Introduction
Importing
Backrefs comes in two flavors: bre
(a Re wrapper) and bregex
(a Regex wrapper). You can import either one simply by importing it from the backrefs
library. Regex must be installed if using bregex
.
from backrefs import bre
from backrefs import bregex
Searches
Backrefs preprocesses search patterns looking for new syntax that it replaces with compatible regular expressions for the given regular expression engine. For instance, Backrefs implements the \h
reference in Re, and when compiled, we get an Re object with a regular expression pattern that captures horizontal whitespace characters:
>>> bre.compile('\h')
backrefs.bre.Bre(re.compile('[\t \xa0\u1680\u2000-\u200a\u202f\u205f\u3000]'), auto_compile=True)
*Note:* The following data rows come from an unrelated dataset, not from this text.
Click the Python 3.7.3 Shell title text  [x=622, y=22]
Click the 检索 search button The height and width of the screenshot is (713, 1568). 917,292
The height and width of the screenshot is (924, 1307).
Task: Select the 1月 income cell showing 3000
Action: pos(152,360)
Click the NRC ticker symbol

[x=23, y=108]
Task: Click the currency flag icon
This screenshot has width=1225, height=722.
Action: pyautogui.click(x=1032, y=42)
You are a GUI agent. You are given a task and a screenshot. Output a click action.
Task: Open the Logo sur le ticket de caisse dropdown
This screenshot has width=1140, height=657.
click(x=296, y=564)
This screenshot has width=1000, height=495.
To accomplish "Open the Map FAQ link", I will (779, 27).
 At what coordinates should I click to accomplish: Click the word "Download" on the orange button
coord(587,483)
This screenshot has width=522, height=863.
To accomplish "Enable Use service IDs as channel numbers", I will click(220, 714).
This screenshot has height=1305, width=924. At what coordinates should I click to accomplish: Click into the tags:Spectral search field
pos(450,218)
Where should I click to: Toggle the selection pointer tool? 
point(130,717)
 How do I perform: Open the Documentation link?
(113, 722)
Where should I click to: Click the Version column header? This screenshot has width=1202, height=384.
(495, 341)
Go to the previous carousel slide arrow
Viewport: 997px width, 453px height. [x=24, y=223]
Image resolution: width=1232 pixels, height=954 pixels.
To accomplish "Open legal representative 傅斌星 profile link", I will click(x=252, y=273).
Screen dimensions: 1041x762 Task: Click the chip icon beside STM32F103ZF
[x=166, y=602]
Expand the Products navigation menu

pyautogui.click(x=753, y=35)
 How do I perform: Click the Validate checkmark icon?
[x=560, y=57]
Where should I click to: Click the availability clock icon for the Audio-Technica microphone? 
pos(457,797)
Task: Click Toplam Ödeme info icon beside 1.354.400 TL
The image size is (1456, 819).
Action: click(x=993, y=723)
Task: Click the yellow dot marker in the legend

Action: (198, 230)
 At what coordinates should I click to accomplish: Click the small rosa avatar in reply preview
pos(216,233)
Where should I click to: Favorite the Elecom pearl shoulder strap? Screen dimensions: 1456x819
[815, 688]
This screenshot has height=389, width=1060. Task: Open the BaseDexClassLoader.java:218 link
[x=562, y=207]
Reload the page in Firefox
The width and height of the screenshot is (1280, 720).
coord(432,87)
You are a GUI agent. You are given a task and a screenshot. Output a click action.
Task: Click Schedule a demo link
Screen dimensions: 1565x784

It can be seen that the Backrefs object is simply wrapped around an Re compiled pattern, and we see that \h
was replaced with [\t \xa0\u1680\u2000-\u200a\u202f\u205f\u3000]
.
This basic approach is used to implement all sorts of references from Unicode properties:
>>> bre.compile(r'test \p{Cs}')
backrefs.bre.Bre(re.compile('test [\ud800\udb7f-\udb80\udbff-\udc00\udfff]'), auto_compile=True)
To start and end word boundaries:
>>> bre.compile(r'\mtest\M')
backrefs.bre.Bre(re.compile('\\b(?=\\w)test\\b(?<=\\w)'), auto_compile=True)
A compiled Backrefs object has all the same functions as the regular expression's object, so you can use it in the same way to perform splits, matches, substitutions, and anything else.
Replacements
Replace templates are a little different than search patterns and require a bit more control to accomplish some of the replace features which is why a Backrefs object is wrapped around the returned Re object. The wrapper mirrors the regular expression object's shadows so that it can intercept the calls to sub
, subn
, etc. to process replacements before passing them to the regular expression engine.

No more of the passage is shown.